Affect (from Latin affectus – experience, emotional excitement, passion) – the term of philosophy and psychology, meaning a relatively brief, violent and violently flowing emotional experience (fear, rage, horror, despair, etc.); usually accompanied by sharp expressive movements, shouting, crying.

Affect can disrupt the normal course of higher mental processes – perception and thinking, cause constriction, and sometimes the darkening of consciousness. Under certain conditions, negative affects are fixed in memory in the form of affective complexes. These traces of the experienced affective states are able to become actualized under the influence of stimuli associated with the environment that caused the affect. Another important feature of the affect is that with the repetition of negative affects caused by the same or similar factors, their manifestation may increase (the phenomenon of “accumulation” of affect), sometimes creating a picture of pathological behavior.

In the European philosophical tradition, the beginning of the study of affects is usually associated with the names of ancient Greek philosophers. In Plato, for example, affects (ardor) are one of the innate beginnings of the soul, located between lust and reason. Domination in the soul of ardor determines the person’s belonging to the class of soldiers (“State“). The position formulated by Plato was fixed in the philosophy of the Middle Ages and the New Times, where the affect was usually interpreted as a lower beginning than the mind, preventing the formation of clear and distinct concepts about the object of cognition.

A significant modernization of the notions of affect occurred at the end. 19 – the beginning of the 20th century in connection with the empirical research of this phenomenon and the development of the French sociological school.
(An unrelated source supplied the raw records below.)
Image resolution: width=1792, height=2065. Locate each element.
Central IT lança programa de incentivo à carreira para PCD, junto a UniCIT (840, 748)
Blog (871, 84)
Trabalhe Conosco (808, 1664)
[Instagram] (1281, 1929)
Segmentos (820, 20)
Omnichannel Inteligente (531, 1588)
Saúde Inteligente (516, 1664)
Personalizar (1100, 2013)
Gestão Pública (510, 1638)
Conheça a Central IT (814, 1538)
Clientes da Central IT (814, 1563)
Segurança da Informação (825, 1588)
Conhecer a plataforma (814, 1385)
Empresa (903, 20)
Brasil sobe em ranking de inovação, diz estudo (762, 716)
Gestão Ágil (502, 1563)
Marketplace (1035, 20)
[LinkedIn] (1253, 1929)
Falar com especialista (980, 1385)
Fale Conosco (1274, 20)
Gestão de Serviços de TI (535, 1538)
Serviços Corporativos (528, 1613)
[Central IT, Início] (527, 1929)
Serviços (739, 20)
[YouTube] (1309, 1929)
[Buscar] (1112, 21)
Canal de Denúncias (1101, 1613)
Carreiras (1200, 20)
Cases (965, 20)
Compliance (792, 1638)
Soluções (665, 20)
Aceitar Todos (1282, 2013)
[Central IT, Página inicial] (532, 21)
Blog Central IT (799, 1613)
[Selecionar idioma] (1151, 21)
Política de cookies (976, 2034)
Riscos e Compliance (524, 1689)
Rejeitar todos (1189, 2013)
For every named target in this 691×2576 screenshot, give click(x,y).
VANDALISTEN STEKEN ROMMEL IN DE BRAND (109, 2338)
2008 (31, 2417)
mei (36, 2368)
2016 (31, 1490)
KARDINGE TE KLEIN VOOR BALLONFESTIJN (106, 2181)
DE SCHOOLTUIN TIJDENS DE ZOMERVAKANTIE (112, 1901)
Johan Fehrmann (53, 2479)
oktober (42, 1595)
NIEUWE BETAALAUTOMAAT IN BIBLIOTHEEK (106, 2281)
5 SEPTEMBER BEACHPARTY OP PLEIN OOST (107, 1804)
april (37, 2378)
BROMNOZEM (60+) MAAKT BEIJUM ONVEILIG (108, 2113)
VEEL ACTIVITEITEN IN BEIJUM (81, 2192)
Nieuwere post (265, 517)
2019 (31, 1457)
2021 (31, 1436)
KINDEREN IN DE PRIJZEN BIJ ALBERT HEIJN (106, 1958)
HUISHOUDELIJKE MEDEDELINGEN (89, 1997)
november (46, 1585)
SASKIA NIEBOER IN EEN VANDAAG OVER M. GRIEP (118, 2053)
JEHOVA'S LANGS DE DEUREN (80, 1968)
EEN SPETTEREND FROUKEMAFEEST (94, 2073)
E. Durkheim and M. Moss found that the degree of influence of collective representations on the activity and consciousness of an individual depends on the strength and intensity of affections. Lewy-Bruhl’s research in the field of primitive thinking conducted somewhat later showed that for the unconditional domination of universally valid norms and stereotypes, the subordination of the will of the individual to the team in various rituals (initiations, sacrifices), actions that first caused affectation were programmed, and then, with the repetition of the ritual, its fixing.

Studies in the field of religious psychology and clinical trials have shown that various techniques for achieving altered states of consciousness (particularly mystical ones) are also usually associated with affectation. By neutralizing a complex of logical structures and discouraging purposeful rational activity, affectation helps to overcome the threshold of consciousness, the exit from the world of conscious representations into the sphere of the unconscious, from the field of thought forms to the immanent structures of the personality.